This system was doing just fine, but I wanted to expand the sound of the car and move the stage a bit higher. Thought of getting the Focal Access series 165 component, but then the Expert series was a matter of a few thousand bucks. It gave a much better mount, split crossover, and a better construction overall.
Now the factory tweeter location is next to the door handle, which is quite lower than the driver's ears, so it feels like the sound was coming from below.
So the factory location for the tweeter was not used by me.
Instead, I made a bit of modification and installed it in the sail panel (next to ORVM) using the angle mounts provided by Focal.

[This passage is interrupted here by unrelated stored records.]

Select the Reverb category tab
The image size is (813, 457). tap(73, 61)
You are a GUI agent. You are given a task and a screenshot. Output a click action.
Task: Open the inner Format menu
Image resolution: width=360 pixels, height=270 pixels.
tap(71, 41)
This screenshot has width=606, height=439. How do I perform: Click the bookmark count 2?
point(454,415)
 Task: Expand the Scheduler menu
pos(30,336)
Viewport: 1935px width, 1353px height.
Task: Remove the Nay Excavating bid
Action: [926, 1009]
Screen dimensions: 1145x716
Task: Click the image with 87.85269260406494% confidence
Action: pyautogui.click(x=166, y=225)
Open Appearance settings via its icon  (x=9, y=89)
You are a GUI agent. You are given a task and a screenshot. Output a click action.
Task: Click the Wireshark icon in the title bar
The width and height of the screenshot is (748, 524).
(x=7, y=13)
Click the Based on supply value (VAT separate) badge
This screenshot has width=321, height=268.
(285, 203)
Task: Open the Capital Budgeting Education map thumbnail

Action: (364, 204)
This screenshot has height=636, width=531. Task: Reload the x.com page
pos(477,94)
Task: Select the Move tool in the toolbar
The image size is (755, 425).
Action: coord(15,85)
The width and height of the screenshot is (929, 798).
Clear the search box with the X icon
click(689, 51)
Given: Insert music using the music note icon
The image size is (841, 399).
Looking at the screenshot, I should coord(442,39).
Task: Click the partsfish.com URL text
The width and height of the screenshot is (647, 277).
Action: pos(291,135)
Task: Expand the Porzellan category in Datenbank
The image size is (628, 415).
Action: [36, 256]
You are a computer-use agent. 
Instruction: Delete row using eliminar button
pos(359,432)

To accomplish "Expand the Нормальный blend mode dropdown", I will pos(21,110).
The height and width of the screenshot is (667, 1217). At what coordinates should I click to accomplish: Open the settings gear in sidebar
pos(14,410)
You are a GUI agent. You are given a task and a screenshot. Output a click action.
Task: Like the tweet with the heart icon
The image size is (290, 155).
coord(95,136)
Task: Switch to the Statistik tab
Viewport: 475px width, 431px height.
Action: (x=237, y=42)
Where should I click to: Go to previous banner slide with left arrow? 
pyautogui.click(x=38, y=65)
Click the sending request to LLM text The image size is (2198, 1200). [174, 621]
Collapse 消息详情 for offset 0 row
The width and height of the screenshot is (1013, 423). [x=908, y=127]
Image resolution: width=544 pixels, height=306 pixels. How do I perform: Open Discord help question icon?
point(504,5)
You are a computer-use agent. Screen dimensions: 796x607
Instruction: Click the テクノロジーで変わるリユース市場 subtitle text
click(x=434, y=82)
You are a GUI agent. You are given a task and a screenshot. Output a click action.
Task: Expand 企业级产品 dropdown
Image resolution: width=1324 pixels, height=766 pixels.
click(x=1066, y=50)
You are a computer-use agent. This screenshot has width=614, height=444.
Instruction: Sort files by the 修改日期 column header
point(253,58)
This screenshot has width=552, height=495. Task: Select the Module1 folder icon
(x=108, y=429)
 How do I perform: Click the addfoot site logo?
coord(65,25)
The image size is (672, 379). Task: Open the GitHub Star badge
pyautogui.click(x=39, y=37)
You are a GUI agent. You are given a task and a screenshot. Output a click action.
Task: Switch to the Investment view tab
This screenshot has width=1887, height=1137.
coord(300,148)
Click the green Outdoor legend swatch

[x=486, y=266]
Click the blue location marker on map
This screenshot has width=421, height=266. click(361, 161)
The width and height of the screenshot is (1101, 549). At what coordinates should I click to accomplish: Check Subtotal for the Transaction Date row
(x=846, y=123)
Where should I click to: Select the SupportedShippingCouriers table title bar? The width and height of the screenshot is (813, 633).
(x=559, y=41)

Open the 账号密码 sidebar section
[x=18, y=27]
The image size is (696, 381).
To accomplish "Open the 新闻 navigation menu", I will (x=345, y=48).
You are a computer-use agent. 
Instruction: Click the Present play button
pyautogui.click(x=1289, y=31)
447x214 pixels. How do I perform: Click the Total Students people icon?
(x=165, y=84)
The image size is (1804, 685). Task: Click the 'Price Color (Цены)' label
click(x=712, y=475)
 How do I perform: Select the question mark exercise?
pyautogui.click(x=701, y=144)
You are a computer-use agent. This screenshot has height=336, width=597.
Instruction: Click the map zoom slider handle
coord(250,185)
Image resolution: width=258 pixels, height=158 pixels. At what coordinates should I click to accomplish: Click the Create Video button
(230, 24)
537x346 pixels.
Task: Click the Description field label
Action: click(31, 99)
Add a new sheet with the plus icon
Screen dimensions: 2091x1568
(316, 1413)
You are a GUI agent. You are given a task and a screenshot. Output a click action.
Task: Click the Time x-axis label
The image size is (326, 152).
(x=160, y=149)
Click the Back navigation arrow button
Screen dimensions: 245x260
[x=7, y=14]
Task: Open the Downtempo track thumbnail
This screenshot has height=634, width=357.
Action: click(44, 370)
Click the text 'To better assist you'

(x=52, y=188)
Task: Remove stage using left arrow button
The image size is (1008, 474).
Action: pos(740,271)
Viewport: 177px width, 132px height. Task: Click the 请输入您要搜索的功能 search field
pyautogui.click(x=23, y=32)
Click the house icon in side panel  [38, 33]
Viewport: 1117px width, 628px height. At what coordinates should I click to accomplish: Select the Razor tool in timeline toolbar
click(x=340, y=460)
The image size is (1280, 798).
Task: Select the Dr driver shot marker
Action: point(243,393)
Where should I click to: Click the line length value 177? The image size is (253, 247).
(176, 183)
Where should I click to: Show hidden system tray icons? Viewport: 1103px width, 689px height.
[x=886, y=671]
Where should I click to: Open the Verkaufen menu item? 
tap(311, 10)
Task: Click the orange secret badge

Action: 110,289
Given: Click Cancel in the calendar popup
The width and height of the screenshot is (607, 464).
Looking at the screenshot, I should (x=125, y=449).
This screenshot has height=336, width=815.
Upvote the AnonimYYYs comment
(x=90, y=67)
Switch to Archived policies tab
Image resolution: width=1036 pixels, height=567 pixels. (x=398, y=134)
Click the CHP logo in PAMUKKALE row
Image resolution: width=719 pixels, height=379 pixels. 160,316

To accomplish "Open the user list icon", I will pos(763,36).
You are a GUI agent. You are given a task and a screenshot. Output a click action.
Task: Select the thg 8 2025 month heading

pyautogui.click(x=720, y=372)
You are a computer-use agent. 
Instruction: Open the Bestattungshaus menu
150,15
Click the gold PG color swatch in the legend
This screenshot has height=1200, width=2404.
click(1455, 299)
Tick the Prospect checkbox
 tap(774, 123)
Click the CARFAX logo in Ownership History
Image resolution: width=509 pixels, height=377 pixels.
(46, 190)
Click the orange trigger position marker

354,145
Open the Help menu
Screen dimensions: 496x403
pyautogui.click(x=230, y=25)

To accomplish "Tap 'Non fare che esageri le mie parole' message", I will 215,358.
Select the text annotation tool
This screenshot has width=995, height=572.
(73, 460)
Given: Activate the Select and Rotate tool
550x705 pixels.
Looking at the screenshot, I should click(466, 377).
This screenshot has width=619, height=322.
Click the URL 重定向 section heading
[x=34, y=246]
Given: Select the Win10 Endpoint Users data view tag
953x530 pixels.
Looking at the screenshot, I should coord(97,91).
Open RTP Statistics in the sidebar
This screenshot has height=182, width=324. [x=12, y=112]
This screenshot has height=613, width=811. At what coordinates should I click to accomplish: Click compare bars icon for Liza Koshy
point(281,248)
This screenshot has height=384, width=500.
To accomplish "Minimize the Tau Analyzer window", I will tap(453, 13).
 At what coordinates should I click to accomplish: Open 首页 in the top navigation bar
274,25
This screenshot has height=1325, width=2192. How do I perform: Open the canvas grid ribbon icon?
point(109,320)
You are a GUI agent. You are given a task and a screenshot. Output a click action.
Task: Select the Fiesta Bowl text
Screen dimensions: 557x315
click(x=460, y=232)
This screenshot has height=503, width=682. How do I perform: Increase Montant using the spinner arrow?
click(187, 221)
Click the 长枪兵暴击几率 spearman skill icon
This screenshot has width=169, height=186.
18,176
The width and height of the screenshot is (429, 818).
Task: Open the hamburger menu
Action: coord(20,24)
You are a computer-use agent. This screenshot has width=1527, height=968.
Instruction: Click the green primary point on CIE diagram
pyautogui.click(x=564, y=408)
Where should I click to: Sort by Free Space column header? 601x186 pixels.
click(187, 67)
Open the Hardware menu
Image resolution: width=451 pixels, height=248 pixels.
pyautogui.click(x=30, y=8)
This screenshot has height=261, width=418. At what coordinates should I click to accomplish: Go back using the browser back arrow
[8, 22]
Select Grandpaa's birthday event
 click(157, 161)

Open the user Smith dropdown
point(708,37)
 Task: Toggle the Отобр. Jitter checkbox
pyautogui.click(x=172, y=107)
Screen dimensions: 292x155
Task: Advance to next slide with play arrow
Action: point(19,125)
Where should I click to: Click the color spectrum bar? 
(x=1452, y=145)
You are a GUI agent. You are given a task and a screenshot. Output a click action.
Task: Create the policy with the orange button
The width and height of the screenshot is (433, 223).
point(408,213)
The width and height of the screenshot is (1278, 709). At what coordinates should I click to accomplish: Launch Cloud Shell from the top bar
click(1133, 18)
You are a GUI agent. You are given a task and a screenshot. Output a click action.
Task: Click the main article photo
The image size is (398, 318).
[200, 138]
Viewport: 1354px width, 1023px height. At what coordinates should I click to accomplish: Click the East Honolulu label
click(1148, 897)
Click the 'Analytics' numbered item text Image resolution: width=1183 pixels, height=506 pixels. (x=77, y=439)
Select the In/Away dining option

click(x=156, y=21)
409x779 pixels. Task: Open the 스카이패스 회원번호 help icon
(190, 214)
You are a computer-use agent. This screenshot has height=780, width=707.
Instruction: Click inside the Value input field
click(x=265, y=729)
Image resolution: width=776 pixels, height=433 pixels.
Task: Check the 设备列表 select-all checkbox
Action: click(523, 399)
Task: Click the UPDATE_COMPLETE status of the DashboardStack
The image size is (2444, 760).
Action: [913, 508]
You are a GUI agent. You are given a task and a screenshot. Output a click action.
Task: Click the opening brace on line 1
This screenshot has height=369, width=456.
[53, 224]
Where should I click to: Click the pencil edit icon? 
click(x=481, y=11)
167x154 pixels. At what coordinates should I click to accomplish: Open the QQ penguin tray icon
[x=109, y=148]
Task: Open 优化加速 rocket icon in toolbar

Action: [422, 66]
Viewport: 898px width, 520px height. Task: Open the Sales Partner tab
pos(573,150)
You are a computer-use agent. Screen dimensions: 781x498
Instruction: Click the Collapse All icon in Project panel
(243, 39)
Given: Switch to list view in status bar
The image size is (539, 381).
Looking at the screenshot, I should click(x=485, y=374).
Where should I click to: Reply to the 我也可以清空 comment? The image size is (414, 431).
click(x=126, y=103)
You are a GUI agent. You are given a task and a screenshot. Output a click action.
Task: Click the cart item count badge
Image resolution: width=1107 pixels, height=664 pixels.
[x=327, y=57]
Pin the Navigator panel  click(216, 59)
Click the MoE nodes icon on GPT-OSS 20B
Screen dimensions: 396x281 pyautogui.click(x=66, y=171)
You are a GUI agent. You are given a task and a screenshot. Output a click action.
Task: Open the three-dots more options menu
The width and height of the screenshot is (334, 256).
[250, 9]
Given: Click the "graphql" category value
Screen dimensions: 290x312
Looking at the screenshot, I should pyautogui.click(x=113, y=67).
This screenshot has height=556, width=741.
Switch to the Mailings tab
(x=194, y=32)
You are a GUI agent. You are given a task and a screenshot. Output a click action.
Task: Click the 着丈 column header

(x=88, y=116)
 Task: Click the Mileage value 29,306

This raised the stage, and makes the sound immersive and like Taylor Swift is melodiously singing right in front of you, with her background music immersing you from all directions.
Sorry, back to the topic:
Sail Panel can be removed by lowering the window and gently yanking it's retainer clips out of the door body:
Sail Panel, Front and Back
Next, we take these and our angle mounts up home and start making holes in it. Now, due to the lack of a drill, I used a soldering iron to make holes. But don't worry, even if this step is messed up, a new sail panel doesn't cost more than 150 bucks.
Sail panel, angle mount, and supplied hardware.
Place the mount on the panel, check for clearances first. Measure how many ever times needed, make holes ONCE. After the iron passes through the plastic, take it out quickly, and remove the melted surround with a sharp blade, before it hardens. Otherwise the mount won't be flush.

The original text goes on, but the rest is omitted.